Please return only the lines from the one holding "Viewport: 1303px width, 720px height." through the one holding "Task: Click the 25 axis label", exactly as they appear in the records below, both ends included.

Entries taken from a collection:

::::

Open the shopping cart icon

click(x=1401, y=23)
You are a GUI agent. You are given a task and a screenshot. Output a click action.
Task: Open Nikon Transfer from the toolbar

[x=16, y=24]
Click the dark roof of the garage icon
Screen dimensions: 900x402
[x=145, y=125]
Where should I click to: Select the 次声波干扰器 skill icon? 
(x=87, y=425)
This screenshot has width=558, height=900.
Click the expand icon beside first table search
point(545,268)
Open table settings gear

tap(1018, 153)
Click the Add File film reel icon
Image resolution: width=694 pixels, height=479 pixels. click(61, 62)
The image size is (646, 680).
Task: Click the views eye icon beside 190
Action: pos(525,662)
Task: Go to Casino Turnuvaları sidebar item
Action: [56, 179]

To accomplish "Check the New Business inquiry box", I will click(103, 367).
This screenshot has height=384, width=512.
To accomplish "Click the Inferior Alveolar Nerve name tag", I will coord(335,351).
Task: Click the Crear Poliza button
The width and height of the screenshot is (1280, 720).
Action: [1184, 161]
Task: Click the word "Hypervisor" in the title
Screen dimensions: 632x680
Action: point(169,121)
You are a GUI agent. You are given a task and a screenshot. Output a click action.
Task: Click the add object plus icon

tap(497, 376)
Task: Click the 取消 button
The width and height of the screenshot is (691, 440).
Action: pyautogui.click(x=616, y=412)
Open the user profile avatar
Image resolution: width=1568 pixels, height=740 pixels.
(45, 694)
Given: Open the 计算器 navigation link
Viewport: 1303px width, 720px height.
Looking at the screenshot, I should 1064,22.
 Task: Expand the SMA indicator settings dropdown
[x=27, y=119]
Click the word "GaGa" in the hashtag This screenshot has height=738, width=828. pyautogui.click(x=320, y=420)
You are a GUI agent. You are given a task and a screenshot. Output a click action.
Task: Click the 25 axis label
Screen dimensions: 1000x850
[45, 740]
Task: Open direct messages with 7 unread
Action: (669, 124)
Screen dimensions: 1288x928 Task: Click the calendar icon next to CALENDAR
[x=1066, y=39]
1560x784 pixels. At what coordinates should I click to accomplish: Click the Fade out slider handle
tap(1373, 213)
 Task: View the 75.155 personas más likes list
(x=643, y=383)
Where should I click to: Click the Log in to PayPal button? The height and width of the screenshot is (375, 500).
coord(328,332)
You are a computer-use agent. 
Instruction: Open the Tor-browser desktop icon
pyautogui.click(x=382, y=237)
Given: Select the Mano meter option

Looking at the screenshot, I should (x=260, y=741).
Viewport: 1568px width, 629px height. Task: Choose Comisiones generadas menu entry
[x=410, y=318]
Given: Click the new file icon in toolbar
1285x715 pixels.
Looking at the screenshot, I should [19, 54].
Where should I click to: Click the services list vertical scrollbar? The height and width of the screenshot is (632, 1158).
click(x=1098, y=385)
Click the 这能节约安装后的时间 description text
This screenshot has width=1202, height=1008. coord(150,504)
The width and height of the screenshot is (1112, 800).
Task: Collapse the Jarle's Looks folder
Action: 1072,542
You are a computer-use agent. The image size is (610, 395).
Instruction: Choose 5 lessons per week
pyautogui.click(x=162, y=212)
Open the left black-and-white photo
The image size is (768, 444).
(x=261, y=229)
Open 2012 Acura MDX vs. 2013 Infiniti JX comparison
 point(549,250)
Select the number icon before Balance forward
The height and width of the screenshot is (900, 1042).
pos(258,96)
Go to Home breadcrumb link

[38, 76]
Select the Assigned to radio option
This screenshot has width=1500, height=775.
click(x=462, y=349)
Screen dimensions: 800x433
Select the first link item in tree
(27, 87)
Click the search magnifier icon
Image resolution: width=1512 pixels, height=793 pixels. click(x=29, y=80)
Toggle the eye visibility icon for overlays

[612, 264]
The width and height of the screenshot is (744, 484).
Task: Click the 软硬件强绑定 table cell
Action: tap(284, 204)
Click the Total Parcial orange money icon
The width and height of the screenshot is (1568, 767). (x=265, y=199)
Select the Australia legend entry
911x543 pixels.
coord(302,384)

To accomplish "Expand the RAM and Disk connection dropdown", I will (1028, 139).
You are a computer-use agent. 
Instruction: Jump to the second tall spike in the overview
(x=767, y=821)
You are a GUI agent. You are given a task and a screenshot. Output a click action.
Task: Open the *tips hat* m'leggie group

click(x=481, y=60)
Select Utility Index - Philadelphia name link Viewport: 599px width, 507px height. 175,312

::::

— Answer below —
Viewport: 1303px width, 720px height.
Looking at the screenshot, I should 1064,22.
 Task: Expand the SMA indicator settings dropdown
[x=27, y=119]
Click the word "GaGa" in the hashtag This screenshot has height=738, width=828. pyautogui.click(x=320, y=420)
You are a GUI agent. You are given a task and a screenshot. Output a click action.
Task: Click the 25 axis label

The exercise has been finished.